Tard dans la soirée du vendredi 13 septembre, lors du vote de la loi relative à la consommation, le Sénat a adopté trois amendements du gouvernement visant à renforcer le respect de la réglementation sur le prix du livre papier et numérique (disponibles en pdf ci-dessous).
Ces amendements concernent la création d'un médiateur du livre, et celle d'agents assermentés pour enquêter sur d'éventuelles infractions. Soutenus par Benoît Hamon, ministre délégué à la Consommation et l'Economie solidaire, ces amendements ont été rédigés par le ministère de la Culture, comme la ministre Aurélie Filippetti en avait pris l'engagement devant les professionnels lors du salon du livre en mars, et lors des Rencontres de Bordeaux, en juin dernier.
«Ces mesures sont destinées à améliorer le fonctionnement des lois du 10 août 1981 et du 26 mai 2011 relatives au prix unique du livre, papier comme numérique. L'assermentation des agents du ministère de la Culture et de la Communication améliorera l'effectivité de ces lois puisqu'elle leur permettra d'assurer une veille de leur application et un contrôle de leur mise en oeuvre avec la possibilité de saisir la justice en cas de manquement» commente le ministère dans un communiqué saluant l'adoption de ces dispositions présentées comme étant «en faveur de la librairie indépendante».

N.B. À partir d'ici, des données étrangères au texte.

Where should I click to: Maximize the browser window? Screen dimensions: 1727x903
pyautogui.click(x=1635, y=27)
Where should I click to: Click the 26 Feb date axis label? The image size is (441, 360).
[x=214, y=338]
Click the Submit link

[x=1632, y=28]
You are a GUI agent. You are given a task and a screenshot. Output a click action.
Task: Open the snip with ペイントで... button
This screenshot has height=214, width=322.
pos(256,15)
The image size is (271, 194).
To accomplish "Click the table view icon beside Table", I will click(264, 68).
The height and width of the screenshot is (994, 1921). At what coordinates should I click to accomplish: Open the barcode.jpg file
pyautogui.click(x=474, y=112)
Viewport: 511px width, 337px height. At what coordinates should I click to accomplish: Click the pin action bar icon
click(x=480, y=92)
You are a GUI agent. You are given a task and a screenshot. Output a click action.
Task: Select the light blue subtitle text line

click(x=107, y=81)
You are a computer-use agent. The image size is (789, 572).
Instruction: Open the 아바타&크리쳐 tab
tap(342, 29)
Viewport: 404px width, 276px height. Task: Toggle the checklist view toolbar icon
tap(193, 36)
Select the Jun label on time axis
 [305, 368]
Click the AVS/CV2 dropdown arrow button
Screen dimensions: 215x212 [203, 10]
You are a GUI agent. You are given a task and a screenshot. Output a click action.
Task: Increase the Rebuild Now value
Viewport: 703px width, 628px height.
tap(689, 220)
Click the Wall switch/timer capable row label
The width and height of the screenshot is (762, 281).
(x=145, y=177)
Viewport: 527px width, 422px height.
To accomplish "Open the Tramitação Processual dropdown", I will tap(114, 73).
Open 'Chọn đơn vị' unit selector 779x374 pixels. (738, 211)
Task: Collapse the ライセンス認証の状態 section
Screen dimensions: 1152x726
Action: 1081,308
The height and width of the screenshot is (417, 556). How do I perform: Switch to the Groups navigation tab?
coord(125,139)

«En raison de l'arrivée de nouveaux acteurs issus d'Internet, qui ne participent pas aux instances interprofessionnelles existantes et de rapports de force qui, parfois, ne permettent pas au dialogue entre partenaires commerciaux d'aboutir, les instances mises en place par l'interprofession peinent à arbitrer les conflits, tandis que les professionnels hésitent à recourir au juge. Il faut donc une autorité intermédiaire qui puisse être saisie facilement et favoriser la conciliation» a expliqué Benoît Hamon lors du vote concernant la création d'un médiateur.
Le Syndicat de la librairie française s'est félicité de la création de cette fonction qu'il réclame depuis plusieurs années, «face aux contournements du prix unique par certains acteurs économiques, notamment la grande distribution physique ou en ligne».
"le médiateur n'aura pas à s'immiscer dans ce qui relève de la concertation professionnelle"
«La création d'un médiateur du livre, sous forme d'autorité administrative indépendante, permettra de faciliter la conciliation entre éditeurs, distributeurs et libraires dans les conflits éventuels qui les opposent» ajoute également le communiqué du ministère.
Dans l'exposé des motifs du texte, il est toutefois précisé que «le médiateur n'aura pas à s'immiscer dans ce qui relève de la concertation professionnelle. Les réflexions sur les questions générales intéressant la profession incombent aux organisations syndicales et professionnelles (Syndicat national de l'édition, Syndicat de la librairie française, etc.) dans le cadre des instances spécialement créées à cet effet (commission des usages commerciaux, commission de suivi du protocole d'accord, etc.).»
Les éditeurs ne souhaitaient pas que ce médiateur s'occupe des relations interprofessionnelles. L'exposé des motifs souligne également que «la création du médiateur du livre ne doit pas apporter de restriction à ce qui doit relever de la liberté de négociation commerciale. A la différence d'autres autorités administratives, le médiateur du livre n'a pas le pouvoir de fixer par une décision administrative un des aspects de la relation commerciale (la remise au libraire par exemple)».
"Le cumul de la gratuité des frais de port et de la remise de 5% aux clients correspond à une politique de «dumping»"
Votés au Sénat en première lecture de la loi sur la consommation, ces amendements devront aussi être approuvés à l'Assemblée lors de l'examen du texte en seconde lecture, sans doute d'ici la fin de l'année.
Le ministère indique par ailleurs que les dispositions introduites par le Sénat pourraient être enrichies «d'une régulation plus stricte de la pratique commerciale de la gratuité des frais de port associée systématiquement au rabais de 5% permis par la loi. Celle-ci déstabilise le secteur». Ce projet «fait actuellement l'objet d'une concertation avec l'ensemble des acteurs concernés».
De son côté, le SLF souligne «que le cumul de la gratuité des frais de port et de la remise de 5% aux clients correspond à une politique de «dumping» et à une concurrence déloyale de la part de grands opérateurs» Le groupe UMP a déposé une proposition de loi prévoyant de supprimer le port gratuit pour les expéditions de livre, qui doit être examinée le 3 octobre (voir Livres Hebdo 965 du 13 septembre 2013).